With all this came the challenge of how to live as an Israelite in a foreign land. What do you do when you’re now living in a pagan nation instead of an Israelite community? How do you stay true to your identity as an Israelite? Where do you draw the line on particular issues? It is here that strong parallels exist between Daniel and the New Testament Christian. Both face the challenge of staying loyal to God in a world which pressures them not to.

Daniel’s Courage

For Daniel this challenge culminates over the issue of eating the king’s food. It’s interesting to consider why Daniel draws the line on this issue. The text does not fully explain Daniel’s actions, but one likely suggestion is that in the ancient near east, sharing a meal with someone was often a sign of dependence and loyalty to them. It was an act that would obligate you towards them. This is what Daniel rejects. Daniel’s dependence, loyalty and obligations are with Yahweh the God of Israel, and so he refuses to eat.
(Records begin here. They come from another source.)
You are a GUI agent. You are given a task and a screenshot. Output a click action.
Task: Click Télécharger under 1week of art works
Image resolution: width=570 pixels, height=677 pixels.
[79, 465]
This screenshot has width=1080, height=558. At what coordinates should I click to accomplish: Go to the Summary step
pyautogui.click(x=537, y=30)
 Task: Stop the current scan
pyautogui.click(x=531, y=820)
If you don’t eat well what happens? If you just eat vegetables? No meat, no fruit, no milk, just vegetables?

The clear expectation is that Daniel’s health will suffer by not eating the king’s food. Miraculously, the reverse happens.
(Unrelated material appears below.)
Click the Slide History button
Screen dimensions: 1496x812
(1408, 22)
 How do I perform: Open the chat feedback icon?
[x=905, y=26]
The lesson here is that even in tough times, the true man or woman of God stays loyal to God, for, even when trouble and trials occur, God is still sovereign and still in control. This can be seen at numerous points in the chapter. Three times throughout the chapter (vv. 2, 8-9, 17) we are expressly told that God is orchestrating and controlling the events of the chapter.

Despite the turmoil of the Exile, God is not absent.

Indeed, this lesson reaches its climactic point at the very end of the chapter (v. 21): “And Daniel was there until the first year of King Cyrus”. King Cyrus was the Persian king who defeated the Babylonians, and so verse 21 carries with it a great encouragement. Daniel, the one who looked like he might get into serious trouble, survived! Meanwhile, ~

Babylon disintegrated around him. The follower of God survived, and the kingdom of Babylon did not.

Our Courage

John 16:33 was spoken by Jesus to his disciples the night before he was crucified.

Jesus said “I have said these things to you, that in me you may have peace. In the world you will have tribulation. But take heart; I have overcome the world.” Jesus explained to them that the world hated him, and that it will also hate his followers. The comfort, however, is that Jesus had overcome the world by not giving in to the world. In humble submission to the Father, Jesus was obedient even to death on a cross. In so doing, Jesus has established a kingdom of forgiveness and salvation for his people. It’s a kingdom that will last forever.

In many ways, Jesus’ words capture the main lesson of the book of Daniel. Daniel takes us into an Old Testament time when God’s people are facing opposition and pressure to compromise. The book provides the reassurance that allegiance to God will ultimately lead to salvation, because human kingdoms will perish. Irrespective of how important and powerful they may seem now, human empires will eventually fade. But the kingdom of God is everlasting. In this way, Daniel points forward to Jesus Christ—the one who overcame the world and through whom God establishes his kingdom.